Being gainfully employed, the counselor has no idea of the deep well of resentment that lurks within you, or of the eye-rolling disgust you feel when you’re told “the most-important thing is to stay positive.”

It briefly lifts their spirits when you remark that “I’m positive I feel like a bird when I’m job-hunting, because nearly all of the available jobs are beneath me.”

But when your thinly-veiled insouciance becomes apparent, their face hardens like plaster of Paris.

“You shouldn’t take this personally. This isn’t anything against you.”

You try telling your landlord the same thing when the rent is late, but for reasons that remain unclear to you, he doesn't see it that way.

Which is the funny thing about unemployment. It is an ironic state-of-being fraught with contradictions. While no one is legally obligated to hire you, you remain liable to your creditors.

Unemployment requires a kind of magic. Alchemy. Even without rain, you must keep the cash stream flowing. Or, depending on one’s landlord, utility, department of motor vehicles and telecommunications provider, even increase its flow.

And while you shouldn’t take impending bankruptcy, homelessness and starvation personally, business will consign your credit rating (and you) to sub-prime hell if you can’t pay a thirty-dollar phone bill.

It’s only fair.

Friday, October 2, 2009

Banned Books Week

Acting on a suggestion from her friend Melissa, Laura recently celebrated Banned Books Week by reading one and posting a review.

I, too, wanted to participate, but being in the middle of a book and being a molasses-in-January kind of reader, saw there was no way I’d finish my current read and complete another by week’s end.

So I've done the next best thing. (Those of you who know me well will likely roll their eyes.) I have an album of an Allen Ginsberg poetry reading, which includes the famous ‘Howl’.

So in honor of Banned Books Week, I have listened to a record.

Admittedly a bit off the mark, but under the circumstances, the best I could do.

A bit of backstory: Allen Ginsberg was one of the leading lights of beat poetry. In mid-fifties San Francisco, Ginsberg, along with Jack Kerouac and Lawrence Ferlinghetti, railed against the social strictures of the day, fueled by be-bop jazz, illegal sex and narcotics.

This literary rebellion contributed directly to the civil rights rebellion of the early-sixties, and the anti-war protests of the late-sixties. It is no stretch to say that the beat poets lit the fuse that exploded “Leave It to Beaver”-land.

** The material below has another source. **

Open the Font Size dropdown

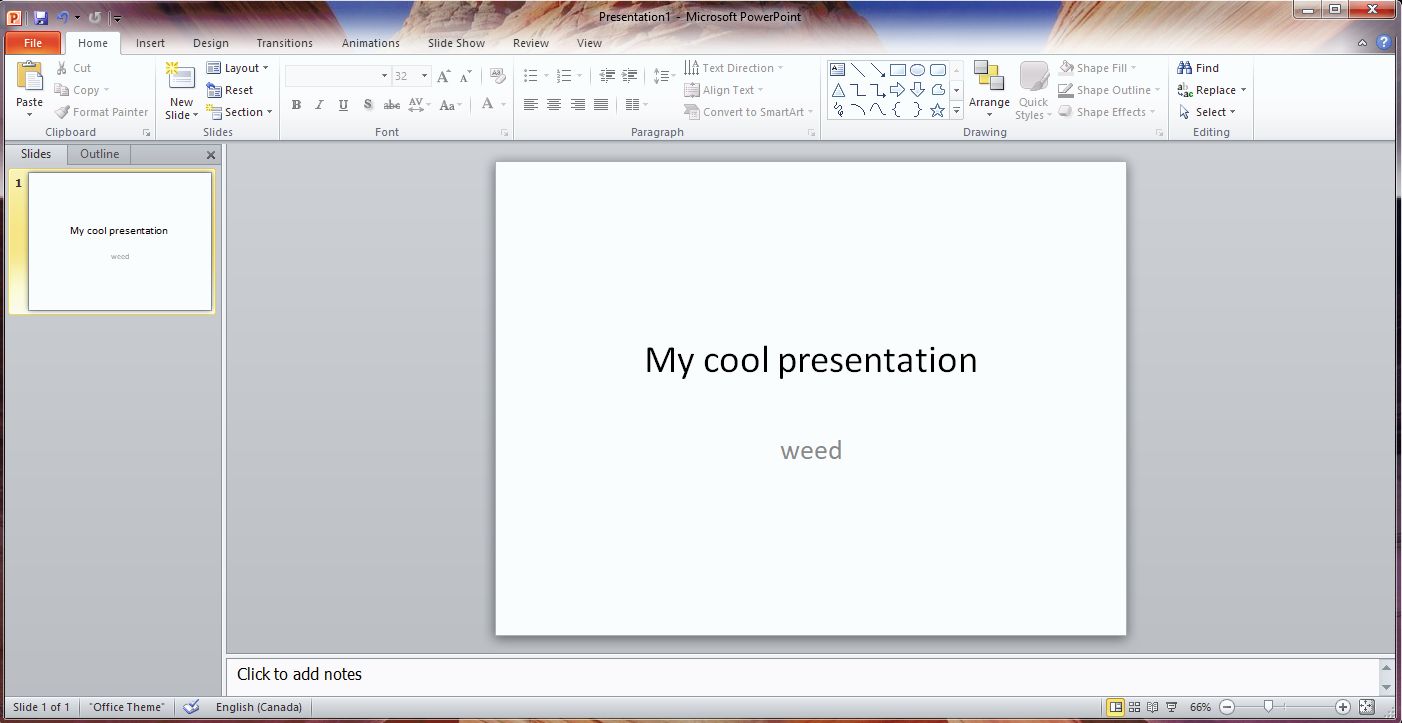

Among the frank sexual imagery, ‘Howl’ is the song of the ostracized, looking up the skirt of staid, conservative and capitalist nineteen-fifties America. Half a century later, it’s easy to forget that copies were impounded as obscene, and that publisher Ferlinghetti was arrested for the distribution of obscenity.

It took a court to decide that the publication and distribution of ‘Howl’ wouldn’t destroy the moral fiber of America.  

That would require a cabal of our captains of industry and elected representation.